ANALYSIS: NBR’s reporting on a horrific case involving a member of a wealthy family this week has once again highlighted flaws in New Zealand’s name suppression laws.

Your co-editors have twice made the case in this column that New Zealand’s name suppression laws are inadequate.

The most recent, published in March, talked about how it was still too easy for well-resourced defendants to keep their identity secret.

We were talking about the identity of the person at the centre of the Pushpay insider trading case, who several years later was finally able to be named as NBR Rich Lister Peter Huljich.

Unfortunately, we’ve now got another example to discuss.
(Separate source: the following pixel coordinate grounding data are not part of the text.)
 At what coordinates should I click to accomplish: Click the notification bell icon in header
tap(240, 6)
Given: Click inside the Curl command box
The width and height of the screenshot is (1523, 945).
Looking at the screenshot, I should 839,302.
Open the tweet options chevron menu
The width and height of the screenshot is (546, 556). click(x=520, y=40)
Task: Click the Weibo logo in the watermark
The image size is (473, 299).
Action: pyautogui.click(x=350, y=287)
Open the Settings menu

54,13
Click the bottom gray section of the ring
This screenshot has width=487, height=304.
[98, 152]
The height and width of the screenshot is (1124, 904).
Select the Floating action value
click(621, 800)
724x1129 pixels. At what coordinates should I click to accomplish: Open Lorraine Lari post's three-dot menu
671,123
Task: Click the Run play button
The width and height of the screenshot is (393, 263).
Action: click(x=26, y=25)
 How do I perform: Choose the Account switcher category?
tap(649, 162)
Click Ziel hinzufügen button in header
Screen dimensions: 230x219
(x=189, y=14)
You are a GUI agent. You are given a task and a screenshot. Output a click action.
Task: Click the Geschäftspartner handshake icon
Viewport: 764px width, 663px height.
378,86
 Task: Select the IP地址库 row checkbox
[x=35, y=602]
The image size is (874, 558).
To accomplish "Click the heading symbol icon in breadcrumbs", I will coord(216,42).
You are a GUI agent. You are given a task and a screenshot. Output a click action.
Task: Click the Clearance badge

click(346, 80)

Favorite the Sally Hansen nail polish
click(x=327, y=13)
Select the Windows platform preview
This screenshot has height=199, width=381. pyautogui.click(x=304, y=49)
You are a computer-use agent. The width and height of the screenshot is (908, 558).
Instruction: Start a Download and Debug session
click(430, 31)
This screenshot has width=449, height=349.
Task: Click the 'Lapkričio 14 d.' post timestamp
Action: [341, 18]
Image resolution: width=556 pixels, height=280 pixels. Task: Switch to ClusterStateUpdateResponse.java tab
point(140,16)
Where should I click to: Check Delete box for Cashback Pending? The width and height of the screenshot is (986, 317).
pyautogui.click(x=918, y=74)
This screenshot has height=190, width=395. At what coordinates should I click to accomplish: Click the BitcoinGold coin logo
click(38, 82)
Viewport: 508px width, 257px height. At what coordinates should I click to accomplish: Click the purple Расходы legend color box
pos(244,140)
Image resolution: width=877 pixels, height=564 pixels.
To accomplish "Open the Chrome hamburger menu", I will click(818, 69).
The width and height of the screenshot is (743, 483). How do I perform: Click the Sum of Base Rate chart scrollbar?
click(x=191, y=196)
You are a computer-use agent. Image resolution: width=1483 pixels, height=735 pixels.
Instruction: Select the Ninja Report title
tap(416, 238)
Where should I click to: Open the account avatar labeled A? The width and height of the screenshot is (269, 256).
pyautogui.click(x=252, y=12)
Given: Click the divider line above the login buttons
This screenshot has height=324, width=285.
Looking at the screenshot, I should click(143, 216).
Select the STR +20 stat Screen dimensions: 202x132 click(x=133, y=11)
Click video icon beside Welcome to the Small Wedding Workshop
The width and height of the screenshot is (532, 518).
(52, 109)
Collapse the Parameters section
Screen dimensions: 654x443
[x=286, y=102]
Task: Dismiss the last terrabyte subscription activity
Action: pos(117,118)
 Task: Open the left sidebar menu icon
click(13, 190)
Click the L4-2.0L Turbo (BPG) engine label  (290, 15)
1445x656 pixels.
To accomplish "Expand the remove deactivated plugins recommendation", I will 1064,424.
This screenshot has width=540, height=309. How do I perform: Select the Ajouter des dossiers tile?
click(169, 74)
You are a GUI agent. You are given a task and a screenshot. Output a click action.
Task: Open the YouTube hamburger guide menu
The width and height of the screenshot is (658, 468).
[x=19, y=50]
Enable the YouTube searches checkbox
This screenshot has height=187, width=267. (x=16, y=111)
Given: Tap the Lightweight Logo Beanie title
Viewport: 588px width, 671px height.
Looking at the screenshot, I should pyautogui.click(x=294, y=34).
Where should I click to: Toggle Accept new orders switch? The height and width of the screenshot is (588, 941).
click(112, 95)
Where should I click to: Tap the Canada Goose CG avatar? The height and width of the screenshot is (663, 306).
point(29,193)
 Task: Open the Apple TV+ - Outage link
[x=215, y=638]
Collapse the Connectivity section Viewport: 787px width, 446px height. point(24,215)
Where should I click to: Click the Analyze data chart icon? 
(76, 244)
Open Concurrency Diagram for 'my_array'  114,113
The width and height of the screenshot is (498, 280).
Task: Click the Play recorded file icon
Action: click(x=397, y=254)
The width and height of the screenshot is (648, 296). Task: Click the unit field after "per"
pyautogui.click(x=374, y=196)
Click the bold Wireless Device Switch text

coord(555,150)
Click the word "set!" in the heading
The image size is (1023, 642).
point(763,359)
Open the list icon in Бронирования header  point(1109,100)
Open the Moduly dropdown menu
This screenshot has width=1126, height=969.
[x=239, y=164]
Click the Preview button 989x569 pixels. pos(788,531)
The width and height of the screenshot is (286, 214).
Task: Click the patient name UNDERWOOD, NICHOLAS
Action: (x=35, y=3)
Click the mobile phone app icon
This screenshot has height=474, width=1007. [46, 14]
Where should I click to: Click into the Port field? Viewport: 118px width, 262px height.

Even worse, this one involves offending that can only be described as horrific.

ICYMI, late last Friday, NBR was the country’s only media outlet to report on the sentencing in the Auckland District Court of a 46-year-old man who had been convicted of the possession and importation of child sex abuse material.

The appalling details of the offending can be read here, but the person faced representative charges of knowingly importing an objectionable publication, and of knowingly possessing an objectionable publication.

Those charges represented a total of 11,775 objectionable files that were downloaded using peer-to-peer software. The offending occurred between September 2023 and June 2024. 

Last Friday, the person was sentenced to two years and five months’ imprisonment by Judge Maria Pecotic. The offending itself was newsworthy, but it’s what happened next that has given this story national interest.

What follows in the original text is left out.